The underscore is just a safe way for Kirby to determine where the order number is. Therefor I think that only the first slug number should have an underscore after it, like this…

1-1995_2015-greatest-hits-30-days-from-now

Why it works

  • It will then know that 1 is a order number, because it’s a number with a hyphen directly after it.
  • It will know that 1995 is a part of the slug because it’s a number with a underscore directly after it.
  • It will know that 2015 is a part of the slug because there is a underscore somewhere before it.

Visible output slug

It would print the perfect slug. The order number will be parsed out because it’s only an order number. The underscore should be replaced with a hyphen…

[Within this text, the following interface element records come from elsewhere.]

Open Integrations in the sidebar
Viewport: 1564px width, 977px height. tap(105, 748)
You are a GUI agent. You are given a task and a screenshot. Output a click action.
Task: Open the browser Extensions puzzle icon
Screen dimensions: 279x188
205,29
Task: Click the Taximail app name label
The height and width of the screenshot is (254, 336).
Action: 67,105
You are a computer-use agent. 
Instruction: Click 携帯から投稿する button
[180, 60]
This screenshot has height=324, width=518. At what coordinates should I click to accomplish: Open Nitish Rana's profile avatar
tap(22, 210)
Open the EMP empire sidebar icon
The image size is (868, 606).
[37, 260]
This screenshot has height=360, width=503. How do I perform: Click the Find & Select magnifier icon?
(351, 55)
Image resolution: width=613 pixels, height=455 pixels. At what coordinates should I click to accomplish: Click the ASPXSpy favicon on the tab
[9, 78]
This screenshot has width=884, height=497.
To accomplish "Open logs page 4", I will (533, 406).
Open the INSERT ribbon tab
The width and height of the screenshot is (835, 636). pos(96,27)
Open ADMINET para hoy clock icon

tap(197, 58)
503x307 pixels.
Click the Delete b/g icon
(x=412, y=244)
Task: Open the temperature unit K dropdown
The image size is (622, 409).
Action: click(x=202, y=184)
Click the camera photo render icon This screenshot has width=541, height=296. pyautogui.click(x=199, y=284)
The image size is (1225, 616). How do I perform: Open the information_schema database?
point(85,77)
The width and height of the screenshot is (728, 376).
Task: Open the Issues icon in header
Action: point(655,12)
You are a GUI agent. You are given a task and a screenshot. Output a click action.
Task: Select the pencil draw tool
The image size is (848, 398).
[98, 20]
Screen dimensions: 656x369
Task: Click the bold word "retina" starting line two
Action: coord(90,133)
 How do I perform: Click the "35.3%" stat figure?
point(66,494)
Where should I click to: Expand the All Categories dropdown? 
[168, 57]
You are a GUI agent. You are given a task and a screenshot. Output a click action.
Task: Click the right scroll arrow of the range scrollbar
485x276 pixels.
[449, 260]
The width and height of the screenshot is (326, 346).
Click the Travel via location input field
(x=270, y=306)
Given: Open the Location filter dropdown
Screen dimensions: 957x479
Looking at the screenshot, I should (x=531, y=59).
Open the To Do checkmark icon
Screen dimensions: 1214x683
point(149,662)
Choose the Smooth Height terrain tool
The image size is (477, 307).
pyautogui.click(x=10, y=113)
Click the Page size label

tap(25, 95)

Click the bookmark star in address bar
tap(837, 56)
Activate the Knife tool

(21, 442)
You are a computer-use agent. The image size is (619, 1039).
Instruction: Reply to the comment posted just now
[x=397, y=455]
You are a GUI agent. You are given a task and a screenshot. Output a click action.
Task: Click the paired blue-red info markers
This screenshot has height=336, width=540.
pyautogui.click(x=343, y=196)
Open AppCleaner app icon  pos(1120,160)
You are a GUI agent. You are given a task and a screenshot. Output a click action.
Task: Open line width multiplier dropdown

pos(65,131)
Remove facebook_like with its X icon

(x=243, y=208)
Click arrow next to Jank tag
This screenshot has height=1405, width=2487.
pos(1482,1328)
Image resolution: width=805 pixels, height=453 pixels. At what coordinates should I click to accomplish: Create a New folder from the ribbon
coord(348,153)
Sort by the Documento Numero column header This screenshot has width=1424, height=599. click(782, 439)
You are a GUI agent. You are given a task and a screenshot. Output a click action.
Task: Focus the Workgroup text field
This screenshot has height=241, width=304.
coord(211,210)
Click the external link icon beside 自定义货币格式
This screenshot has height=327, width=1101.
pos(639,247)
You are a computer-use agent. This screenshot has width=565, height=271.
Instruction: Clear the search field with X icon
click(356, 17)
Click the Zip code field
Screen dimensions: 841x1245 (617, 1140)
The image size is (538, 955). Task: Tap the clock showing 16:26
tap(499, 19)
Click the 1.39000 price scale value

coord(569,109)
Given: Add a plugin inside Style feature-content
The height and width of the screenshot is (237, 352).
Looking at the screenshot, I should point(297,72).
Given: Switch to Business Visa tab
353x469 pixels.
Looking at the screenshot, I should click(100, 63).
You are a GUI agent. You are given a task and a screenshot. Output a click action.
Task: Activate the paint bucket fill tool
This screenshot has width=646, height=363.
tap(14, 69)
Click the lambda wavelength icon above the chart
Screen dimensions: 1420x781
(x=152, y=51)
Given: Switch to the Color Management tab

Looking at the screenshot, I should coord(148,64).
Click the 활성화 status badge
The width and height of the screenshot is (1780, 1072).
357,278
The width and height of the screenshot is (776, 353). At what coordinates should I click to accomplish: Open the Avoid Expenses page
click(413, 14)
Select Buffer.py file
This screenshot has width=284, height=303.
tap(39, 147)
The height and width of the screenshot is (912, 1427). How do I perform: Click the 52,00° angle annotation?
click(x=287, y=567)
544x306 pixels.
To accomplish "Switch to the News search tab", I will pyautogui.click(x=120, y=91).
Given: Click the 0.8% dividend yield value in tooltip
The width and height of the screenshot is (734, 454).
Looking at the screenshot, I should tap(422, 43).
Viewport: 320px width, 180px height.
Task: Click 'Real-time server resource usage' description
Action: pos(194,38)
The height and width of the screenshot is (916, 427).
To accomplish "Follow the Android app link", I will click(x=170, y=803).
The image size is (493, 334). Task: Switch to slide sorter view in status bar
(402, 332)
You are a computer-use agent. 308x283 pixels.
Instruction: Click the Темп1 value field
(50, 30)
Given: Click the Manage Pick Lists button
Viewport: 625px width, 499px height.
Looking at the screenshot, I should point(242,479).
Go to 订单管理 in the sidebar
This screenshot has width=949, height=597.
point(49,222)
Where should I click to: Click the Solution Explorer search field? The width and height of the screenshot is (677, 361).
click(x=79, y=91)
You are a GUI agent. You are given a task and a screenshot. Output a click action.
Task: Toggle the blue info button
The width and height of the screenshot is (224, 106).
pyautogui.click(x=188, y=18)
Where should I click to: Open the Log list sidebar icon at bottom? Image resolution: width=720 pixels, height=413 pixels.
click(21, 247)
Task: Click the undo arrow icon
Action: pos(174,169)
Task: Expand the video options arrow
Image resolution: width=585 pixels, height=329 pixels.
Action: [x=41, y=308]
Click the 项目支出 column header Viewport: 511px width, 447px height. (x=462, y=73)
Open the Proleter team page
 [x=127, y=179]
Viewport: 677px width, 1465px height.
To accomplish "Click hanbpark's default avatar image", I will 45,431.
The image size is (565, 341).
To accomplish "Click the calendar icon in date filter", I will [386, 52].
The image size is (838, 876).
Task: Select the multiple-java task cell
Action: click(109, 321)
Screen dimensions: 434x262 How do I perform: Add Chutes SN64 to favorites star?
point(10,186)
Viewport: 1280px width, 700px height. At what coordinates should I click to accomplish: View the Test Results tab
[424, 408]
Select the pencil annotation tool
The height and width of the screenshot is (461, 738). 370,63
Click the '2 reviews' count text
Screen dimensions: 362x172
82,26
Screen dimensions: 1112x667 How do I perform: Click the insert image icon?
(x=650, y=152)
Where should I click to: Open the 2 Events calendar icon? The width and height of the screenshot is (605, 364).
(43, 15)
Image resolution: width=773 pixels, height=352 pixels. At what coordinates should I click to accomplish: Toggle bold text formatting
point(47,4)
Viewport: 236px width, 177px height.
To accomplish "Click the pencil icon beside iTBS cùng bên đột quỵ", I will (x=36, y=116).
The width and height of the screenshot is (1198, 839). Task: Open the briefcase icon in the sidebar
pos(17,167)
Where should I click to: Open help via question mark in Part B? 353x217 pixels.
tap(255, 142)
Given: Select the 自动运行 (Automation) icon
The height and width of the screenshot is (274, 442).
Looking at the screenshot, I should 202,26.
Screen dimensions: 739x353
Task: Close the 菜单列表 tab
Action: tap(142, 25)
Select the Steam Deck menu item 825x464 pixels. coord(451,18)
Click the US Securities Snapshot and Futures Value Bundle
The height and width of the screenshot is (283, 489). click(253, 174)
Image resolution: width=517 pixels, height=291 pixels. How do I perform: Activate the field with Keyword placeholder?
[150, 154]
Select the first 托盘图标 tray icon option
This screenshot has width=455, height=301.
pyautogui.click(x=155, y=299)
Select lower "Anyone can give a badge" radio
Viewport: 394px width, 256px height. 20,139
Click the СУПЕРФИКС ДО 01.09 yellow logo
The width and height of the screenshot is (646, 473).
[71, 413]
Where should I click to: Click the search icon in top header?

1995-2015-greatest-hits-30-days-from-now

Invisible folder name

1995_2015-greatest-hits-30-days-from-now

Invisible output slug

1995-2015-greatest-hits-30-days-from-now

Never print underscores in the slug. Underscore should be replaced with a hyphen when in the slug.

My summery

We would have the perfect slug and close to the perfect folder name. It would be fully backward compatible and work much better than it does now, expecially in the panel.

I’ve tested this approach a bit right now, and it works well even right now. The only problem there is, that _ are still _ in the url.

Rewriting those is a more problematic. You need to fix the url creation within kirby. Especially $page->uid() will be returning 1995-2015-greatest-hits-30-days-from-now from the folder name 1-1995_2015-greatest-hits-30-days-from-now instead of 1995_2015-greatest-hits-30-days-from-now (See the _ after 1995).

Internally Kirby relies a lot on $page->uid() for moving and hiding pages. It would require some tweaks for it. There might be some problems with linking assets. :slight_smile:

Tagging @bastianallgeier for his opinion on all this.

But that won’t solve the ordering issue if the band’s name is “50 cent” :stuck_out_tongue_closed_eyes:

@samnabi
Yes, I misread @jenstornell’s post. Also he is right that only the first dash needs to be replaced. It just seemed weird to me that only the first of several numbers was followed by an underscore.
For the record, I still don’t like that my approach mixes different separators in the slug but I haven’t found a better solution.

Another way would be to prepend any leading number with a dash (or any other safe char: _.!()*'):

10:15 Saturday Night  -> -10-15-saturday-night
  -> http://mysite.fr/-10-15-saturday-night     // ugly URL :(
With ordering        -> 3--10-15-saturday-night // also ugly

So far the only non-ugly way I see would be the use of an optional different order separator set in config (again, one of _.!()*'). There may be a good reason why the dash has been chosen though. Which one is the most legible?